- **PAGE TEXT**:
-*-

The discussion in this session was both far-reaching and open-ended. It began with a question to Hawes about technology and the implications of a "crisis-prone" international financial system? Hawes suggested that the conventional wisdom is that IT would solve all these crises, yet the evidence suggests otherwise. Goff pressed Creery to address what outcome her network seeks to achieve. Creery stated that their priorities lay in support for the greatest possible diversity. She stated that "We see trade agreements as filled with traps that eviscerate the protections they contain". Rita Ross (an anthropologist and Vice Chair of Canadian Studies at UC Berkeley) asked Darrah whether he could comment on what the ‘techies’ see as their place in the world? Darrah responded by stating that many people have fantasies of amassing huge wealth and then dropping out to run a bed and breakfast, but that there are huge sectoral/cohort differences. Some have a fascination with the hip nature of their industry and imagine that prosperity extends to everyone while others are lost in the technology.
The discussion proceeded to touch on electronic communication, new forms of affiliation, new forms of interaction, new definitions and redefinitions of culture, and the increasing blurring of the work world and one’s personal life.

-*-

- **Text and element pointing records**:
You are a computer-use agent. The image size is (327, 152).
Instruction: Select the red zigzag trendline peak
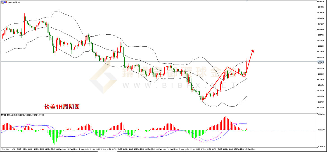click(227, 67)
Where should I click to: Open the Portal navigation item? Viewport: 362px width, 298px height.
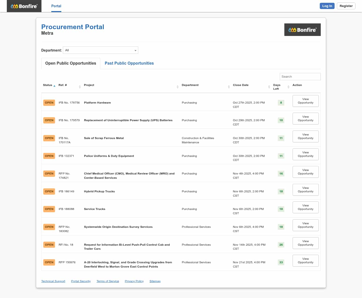(x=56, y=6)
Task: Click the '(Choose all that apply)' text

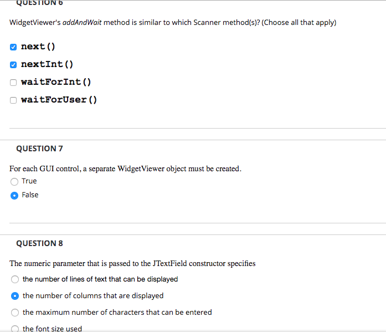Action: [298, 23]
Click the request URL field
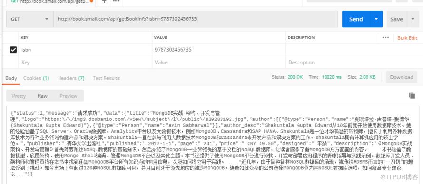The height and width of the screenshot is (184, 423). coord(196,19)
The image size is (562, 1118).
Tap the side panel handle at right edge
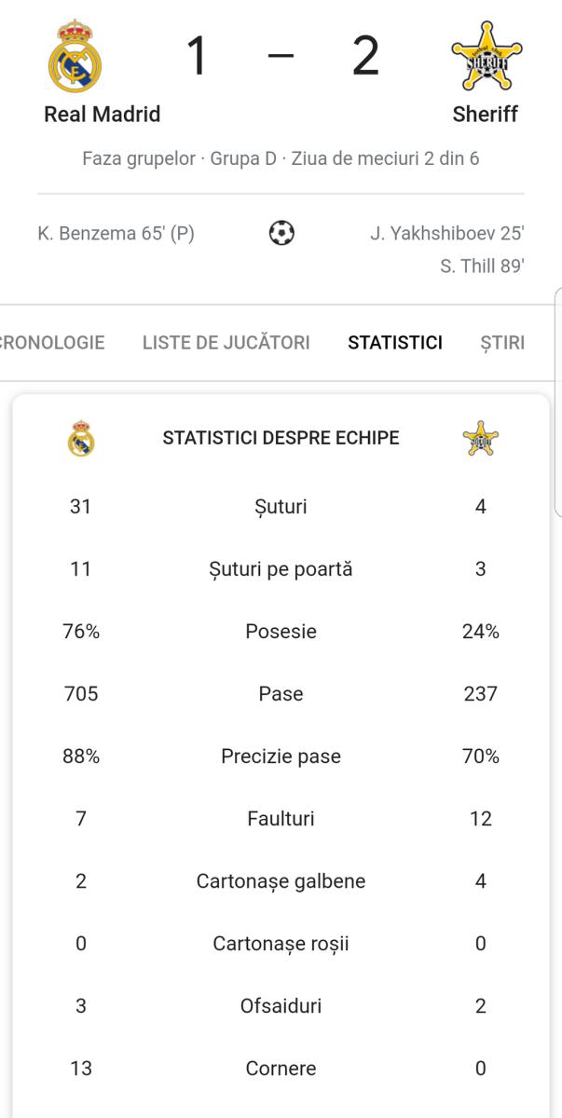[558, 402]
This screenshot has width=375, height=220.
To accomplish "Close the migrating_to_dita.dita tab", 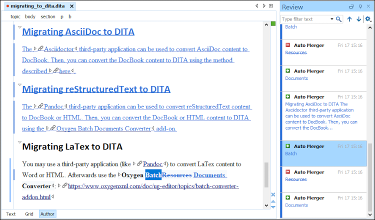I will point(72,7).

-*-

- **WORK TO COMPLETE**:
**1)** Write out the full session discussion summary again, word for word.
**2)** From the listing, pull the lines from the one with "Where should I" to the one with "The height and", keeping both of those lines, and leave out the pictures.

- **SOLUTION SET**:
**1)**
The discussion in this session was both far-reaching and open-ended. It began with a question to Hawes about technology and the implications of a "crisis-prone" international financial system? Hawes suggested that the conventional wisdom is that IT would solve all these crises, yet the evidence suggests otherwise. Goff pressed Creery to address what outcome her network seeks to achieve. Creery stated that their priorities lay in support for the greatest possible diversity. She stated that "We see trade agreements as filled with traps that eviscerate the protections they contain". Rita Ross (an anthropologist and Vice Chair of Canadian Studies at UC Berkeley) asked Darrah whether he could comment on what the ‘techies’ see as their place in the world? Darrah responded by stating that many people have fantasies of amassing huge wealth and then dropping out to run a bed and breakfast, but that there are huge sectoral/cohort differences. Some have a fascination with the hip nature of their industry and imagine that prosperity extends to everyone while others are lost in the technology.
The discussion proceeded to touch on electronic communication, new forms of affiliation, new forms of interaction, new definitions and redefinitions of culture, and the increasing blurring of the work world and one’s personal life.

**2)**
Where should I click to: Open the Portal navigation item? Viewport: 362px width, 298px height.
(x=56, y=6)
Task: Click the '(Choose all that apply)' text

Action: [298, 23]
Click the request URL field
The height and width of the screenshot is (184, 423). coord(196,19)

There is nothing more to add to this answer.